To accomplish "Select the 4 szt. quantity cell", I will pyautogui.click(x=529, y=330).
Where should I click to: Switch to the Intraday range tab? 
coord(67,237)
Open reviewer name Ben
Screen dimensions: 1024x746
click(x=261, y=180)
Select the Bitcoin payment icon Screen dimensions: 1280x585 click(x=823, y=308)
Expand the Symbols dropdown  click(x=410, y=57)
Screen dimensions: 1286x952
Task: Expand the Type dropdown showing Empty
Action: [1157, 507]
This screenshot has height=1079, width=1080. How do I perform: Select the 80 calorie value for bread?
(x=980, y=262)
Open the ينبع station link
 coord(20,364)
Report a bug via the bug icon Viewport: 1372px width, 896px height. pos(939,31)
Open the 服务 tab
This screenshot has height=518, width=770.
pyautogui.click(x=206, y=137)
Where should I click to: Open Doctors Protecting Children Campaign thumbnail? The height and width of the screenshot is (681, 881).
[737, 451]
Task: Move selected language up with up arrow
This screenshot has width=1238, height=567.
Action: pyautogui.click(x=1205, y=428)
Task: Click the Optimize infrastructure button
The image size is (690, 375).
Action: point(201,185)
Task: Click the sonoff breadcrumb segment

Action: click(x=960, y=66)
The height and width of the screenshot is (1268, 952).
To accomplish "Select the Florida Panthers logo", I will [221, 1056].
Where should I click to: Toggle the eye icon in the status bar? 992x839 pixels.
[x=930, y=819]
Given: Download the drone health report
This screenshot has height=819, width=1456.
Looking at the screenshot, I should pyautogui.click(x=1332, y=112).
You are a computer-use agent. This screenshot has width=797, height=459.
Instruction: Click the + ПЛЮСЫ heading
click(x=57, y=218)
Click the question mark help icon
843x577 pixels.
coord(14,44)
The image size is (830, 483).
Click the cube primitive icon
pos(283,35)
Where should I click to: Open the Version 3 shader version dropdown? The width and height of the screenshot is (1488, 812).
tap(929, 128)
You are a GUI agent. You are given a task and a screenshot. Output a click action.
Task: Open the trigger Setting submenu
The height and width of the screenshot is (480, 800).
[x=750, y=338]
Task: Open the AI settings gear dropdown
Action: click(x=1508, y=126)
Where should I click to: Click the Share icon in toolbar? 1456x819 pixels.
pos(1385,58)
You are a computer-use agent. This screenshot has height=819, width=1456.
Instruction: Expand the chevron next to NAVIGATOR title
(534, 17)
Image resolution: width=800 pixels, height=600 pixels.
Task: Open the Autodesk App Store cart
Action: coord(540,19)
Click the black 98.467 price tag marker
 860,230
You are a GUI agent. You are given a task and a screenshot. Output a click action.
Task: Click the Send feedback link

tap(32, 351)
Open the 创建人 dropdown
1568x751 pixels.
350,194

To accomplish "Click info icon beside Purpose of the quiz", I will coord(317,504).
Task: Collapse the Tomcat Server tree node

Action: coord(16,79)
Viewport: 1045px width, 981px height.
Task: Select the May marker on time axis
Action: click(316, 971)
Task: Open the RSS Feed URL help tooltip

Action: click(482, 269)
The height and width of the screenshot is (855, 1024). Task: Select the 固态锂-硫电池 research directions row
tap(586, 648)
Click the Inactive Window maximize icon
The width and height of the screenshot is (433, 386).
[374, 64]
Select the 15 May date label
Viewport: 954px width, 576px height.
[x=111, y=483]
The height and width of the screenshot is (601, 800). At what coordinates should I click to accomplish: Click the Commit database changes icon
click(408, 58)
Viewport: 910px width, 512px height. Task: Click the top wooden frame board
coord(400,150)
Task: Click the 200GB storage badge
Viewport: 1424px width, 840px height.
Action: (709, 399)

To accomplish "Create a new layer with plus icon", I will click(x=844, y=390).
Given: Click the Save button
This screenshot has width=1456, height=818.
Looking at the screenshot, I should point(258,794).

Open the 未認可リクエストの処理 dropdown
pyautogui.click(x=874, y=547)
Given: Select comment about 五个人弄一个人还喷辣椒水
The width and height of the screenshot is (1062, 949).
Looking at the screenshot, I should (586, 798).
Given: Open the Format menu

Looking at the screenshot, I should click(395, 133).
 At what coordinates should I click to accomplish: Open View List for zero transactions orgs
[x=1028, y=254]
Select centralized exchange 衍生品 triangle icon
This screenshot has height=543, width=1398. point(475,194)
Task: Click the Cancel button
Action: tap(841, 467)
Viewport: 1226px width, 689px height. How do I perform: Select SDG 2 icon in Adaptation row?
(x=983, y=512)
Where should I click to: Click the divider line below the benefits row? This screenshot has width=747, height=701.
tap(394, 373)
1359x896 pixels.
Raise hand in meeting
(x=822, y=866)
************
◆ Written task: Which lines of the records above contain the string "help", counting only matches in the same case? Pick out each such line and copy it.

◆ Final answer:
Click the question mark help icon
Task: Open the RSS Feed URL help tooltip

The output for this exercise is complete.